In a statement accompanying the organization’s 151-page report, UNODC head Yury Fedotov said that while drug use and production overall appears to be stable in recent years, illicit drug consumption still kills around 200,000 people each year.
However, the office lowered its estimate of the number of people injecting drugs and those living with the HIV virus worldwide because of such injections.
It said 14 million people between the ages of 16 and 65 inject drugs and of those, 1.6 million have the virus as a result of such injections — 12 percent and 46 percent less respectively than last estimated five years ago.
In other findings, the agency reported:
— heroin and opium use remains steady at around 16.4 million people, or 0.4 percent of the world’s adult population.
—heroin use appears to be declining in Europe, with users aging and because of more efficient drug seizures.

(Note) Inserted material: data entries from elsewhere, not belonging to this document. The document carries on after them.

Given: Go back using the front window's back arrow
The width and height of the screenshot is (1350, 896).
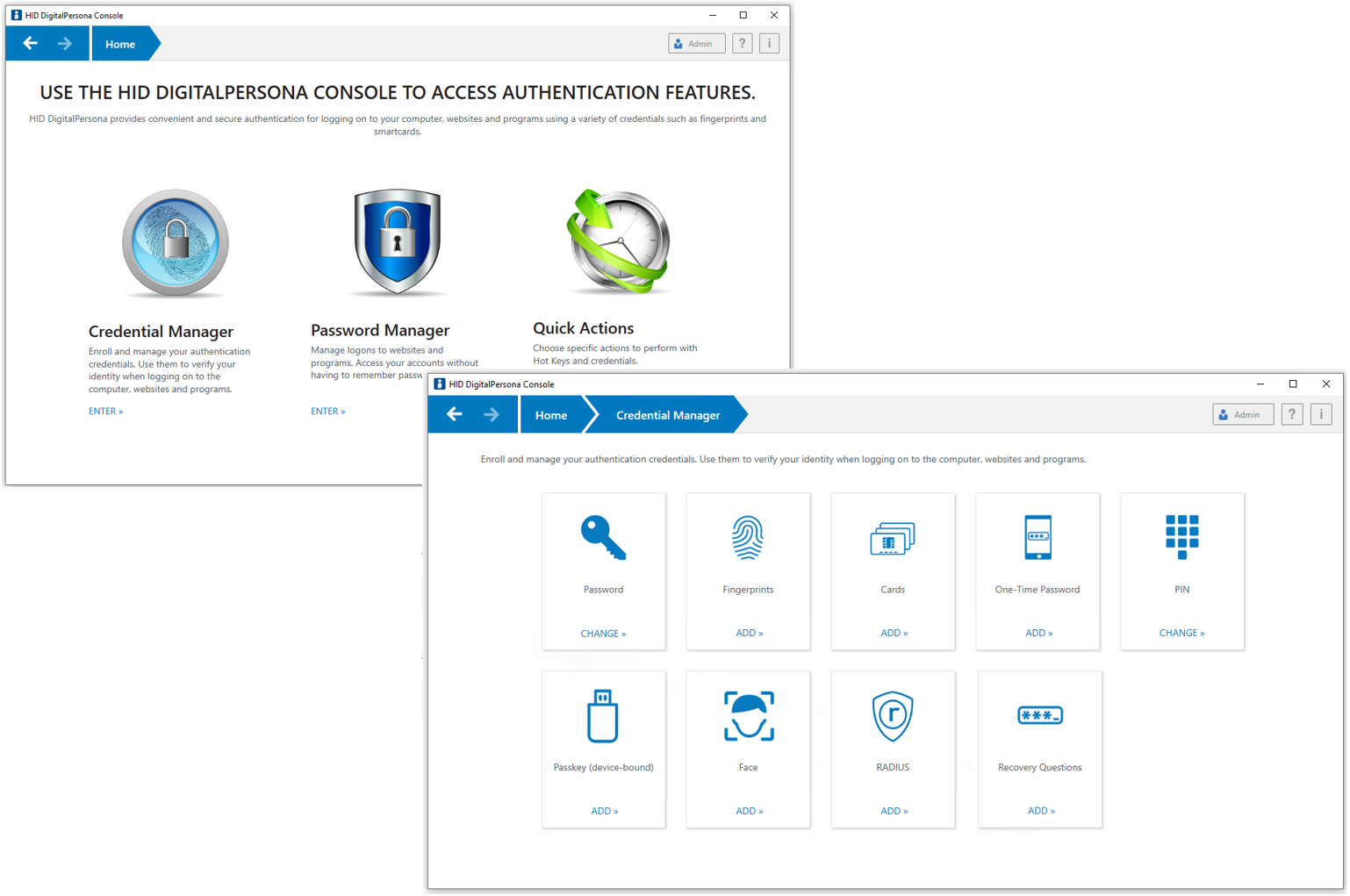Looking at the screenshot, I should tap(454, 414).
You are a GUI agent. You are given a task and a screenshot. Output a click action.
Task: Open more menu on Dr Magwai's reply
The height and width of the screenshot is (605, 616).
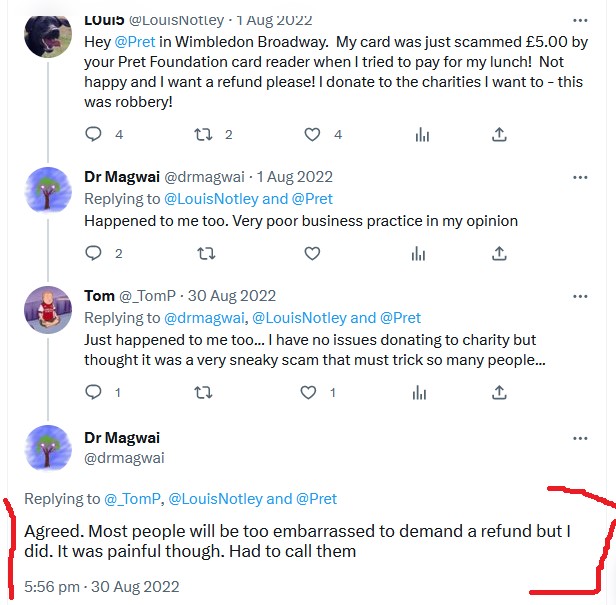pos(580,177)
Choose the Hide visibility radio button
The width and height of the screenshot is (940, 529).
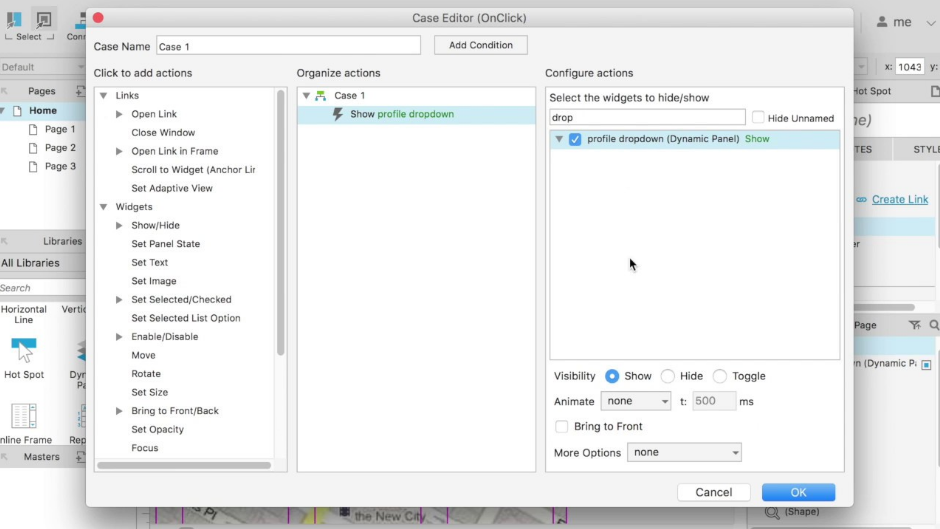click(x=667, y=377)
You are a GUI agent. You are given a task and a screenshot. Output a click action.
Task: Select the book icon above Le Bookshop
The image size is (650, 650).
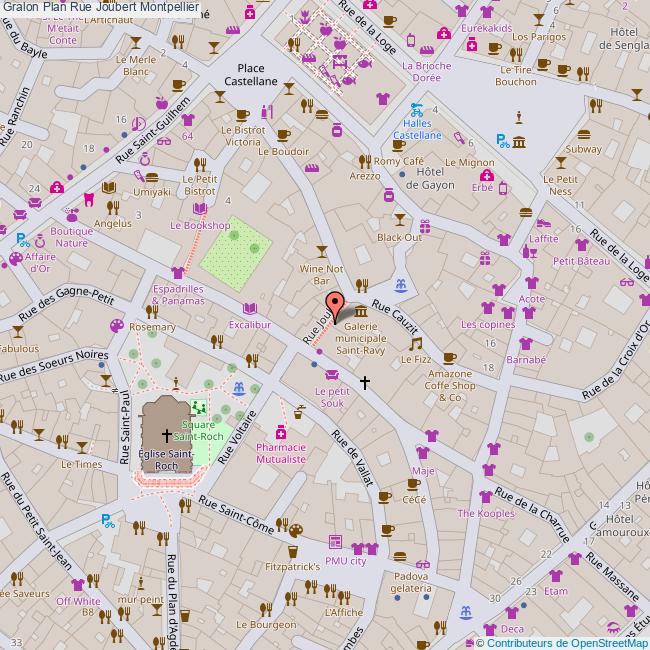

—cocaine use, although still rare, appears to be growing in China and Hong Kong as shown by seizures of the drug, apparently reflecting the growth of a more affluent society.
—U.S. cocaine use fell by 40 percent between 2006 and 2011, due in part to less production in Colombia, more efficient law enforcement and disruptive turf wars among drug cartels.
—seizures of “amphetamine-type” drugs rose by 66 percent in 2011 compared with the year before, to 123 tons.
—the use of “ecstasy,” one such drug, is declining globally but appears to be growing in Europe.